In contrast to other studies, there was no statistically significant difference between the two genders in comorbidities such as chronic lung disease, PVD, cerebral vascular diseases, CHF, previous MI, and cardiac surgery [11-13]. Females received more units of packed red blood cells transfused, according to statistics. A higher incidence of anemia in women and lower preoperative Hgb levels could explain this disparity. In line with our findings, deNeto et al. investigated postoperative complications following CABG surgery and concluded that the rate of transfusion in the operating room is significantly higher in women 14.

In our study, the male gender had a high incidence of dialysis-dependent renal failure and a higher serum creatinine level at referral time. However, this finding contradicts a previous study conducted in the Iranian population, which found lower mean creatinine clearance in women at the referral time. Additionally, unlike the mentioned study, there was no difference in our study’s incidence of previous MI 16.

Other studies did not evaluate income, educational and marital status, and physical activity level. However, we did evaluate and find statistical differences between the two groups. These findings revealed socioeconomic differences between the two genders. In the study conducted by Bagheri et al. 16, there was no difference in operative variables. However, this study showed a statistical difference in the units of packed red blood cells transfused, with females receiving more. Differences could explain this result in surgeon experience, and socioeconomic status among Iranian populations admitted to different hospitals.

The impact of gender on early and long-term mortality after CABG yields contradictory results. According to observational studies, the female gender is an independent risk factor for morbidity and mortality after CABG 6, 11-13, 20. Women’s gender differences in outcomes after CABG surgery are explained by older age, smaller body size and coronary artery diameters, a higher incidence of comorbid complications, a more frequent need for postoperative inotropic support, preoperative blood transfusions, and longer lengths of hospital stay 6, 11, 12, 21.

However, despite differences in pre, during, and postoperative variables, there was no difference in mortality between the two genders in other studies [14, 22]. We found no significant difference between the study’s two arms.

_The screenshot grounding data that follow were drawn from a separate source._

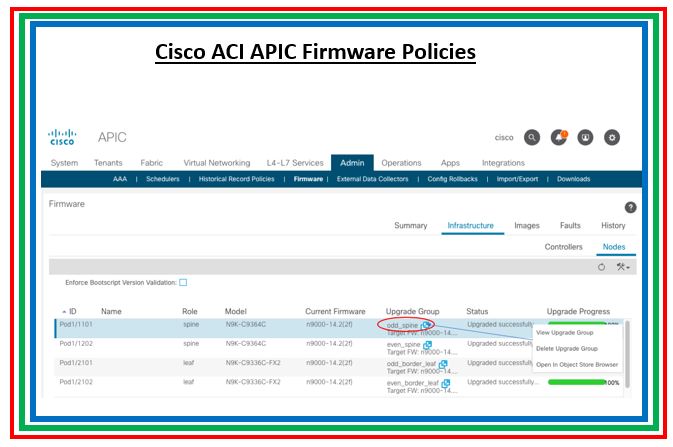673x447 pixels.
Task: Open the notifications bell icon
Action: tap(559, 138)
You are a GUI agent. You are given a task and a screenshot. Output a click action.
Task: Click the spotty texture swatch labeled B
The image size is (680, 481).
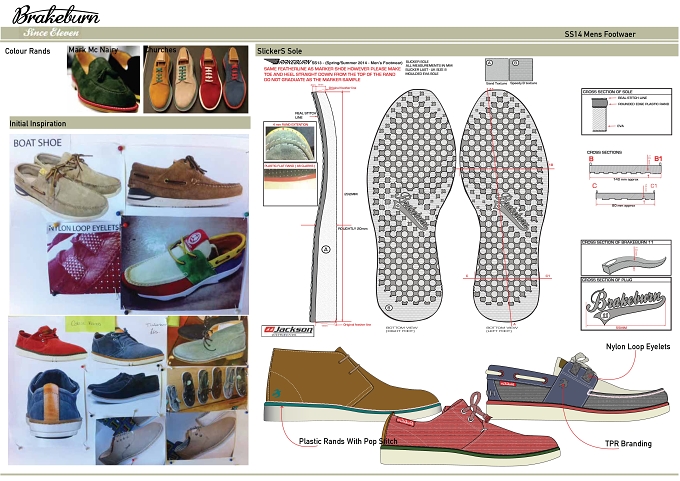click(521, 69)
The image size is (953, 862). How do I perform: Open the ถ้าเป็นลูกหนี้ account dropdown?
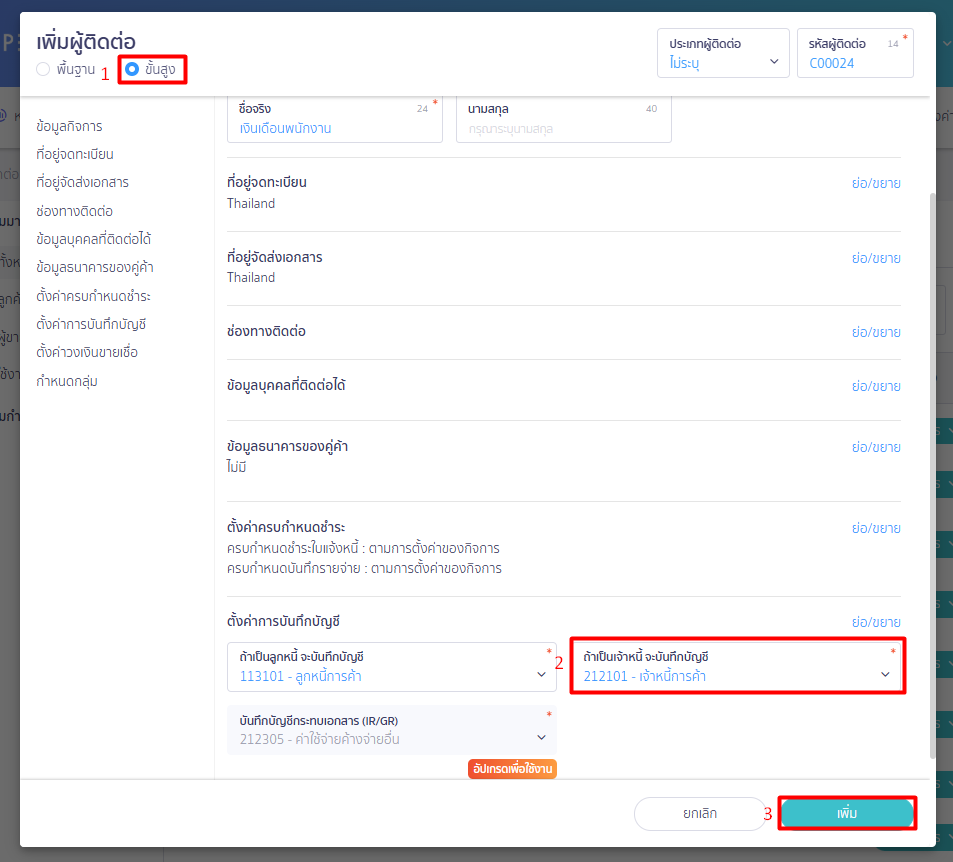391,667

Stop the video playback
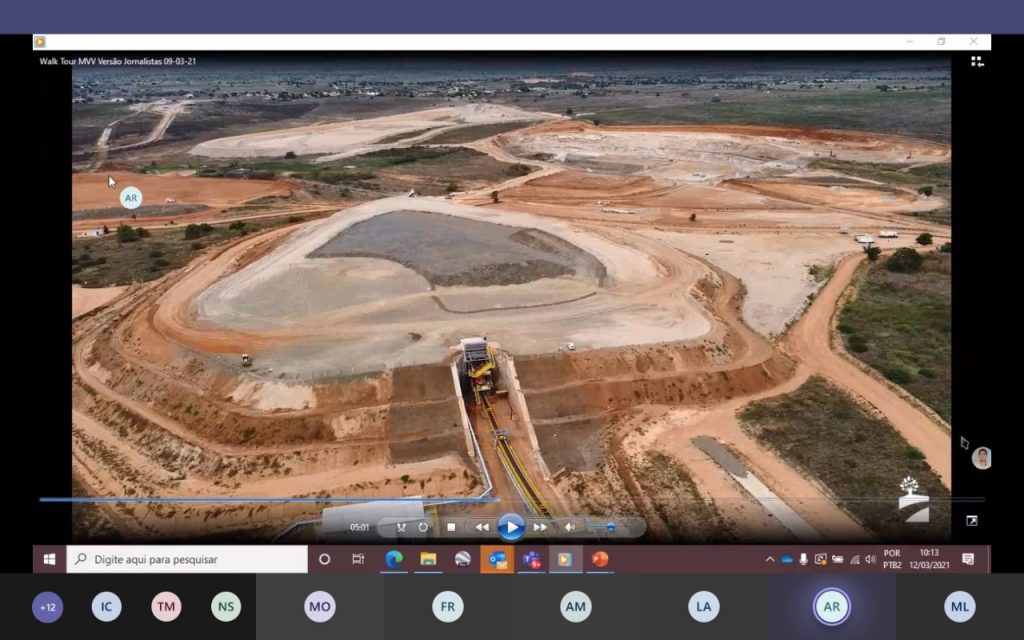[x=451, y=527]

Because the risk of mortality following CABG surgery depends on multiple risk factors, such as comorbid diseases, postoperative complications, and the hospital and surgeon experience, differences in these factors in various communities may be associated with this confounding results about the mortality.We also acknowledge the study’s potential limitations. First, the current study had an unequal number of two groups, which could limit group comparability. Second, because our hospital is one of the crucial public referral centers for low socioeconomic status patients, it may possess biased effects as a confounding factor on the patient’s selection and the study results.

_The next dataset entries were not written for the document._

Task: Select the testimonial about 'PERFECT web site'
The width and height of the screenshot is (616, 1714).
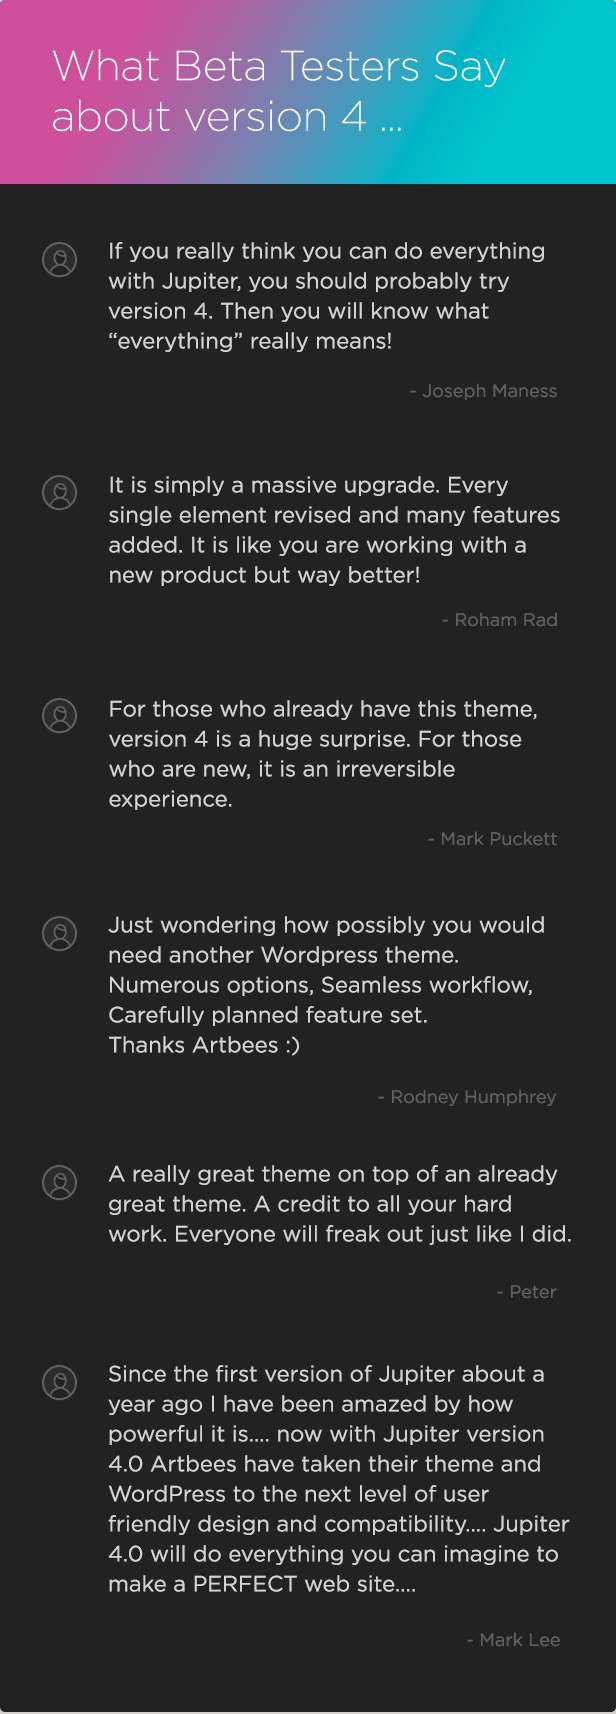Action: click(x=339, y=1479)
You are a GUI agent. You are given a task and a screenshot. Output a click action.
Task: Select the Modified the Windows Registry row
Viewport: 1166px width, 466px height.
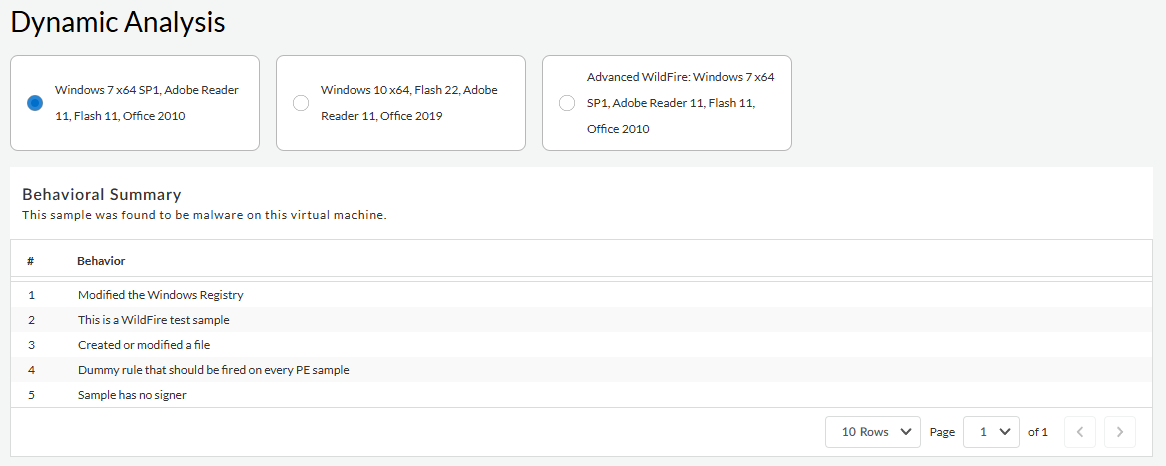click(x=161, y=295)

In conclusion, there were some differences in the preoperative, intra-operative, and postoperative CABG parameters between the two genders, but there was no difference in postoperative mortality in our setting.

Authors’ Contribution

RM and RS designed the study, and MS. RH and RS conducted the research and drafted the proposal. NK and RS assisted in data collection. RH examined the data. RS, RH, and MS were responsible for data interpretation and original draft preparation. The preparation was reviewed and edited by RH, MS, and RS. All authors contributed to the manuscript’s improvement and finalization of the article for publication.

Acknowledgment

We are grateful to Niloufar Taherpour for her assistance with this project. This study received no specific grant from the public, commercial, or non-profit funding agencies.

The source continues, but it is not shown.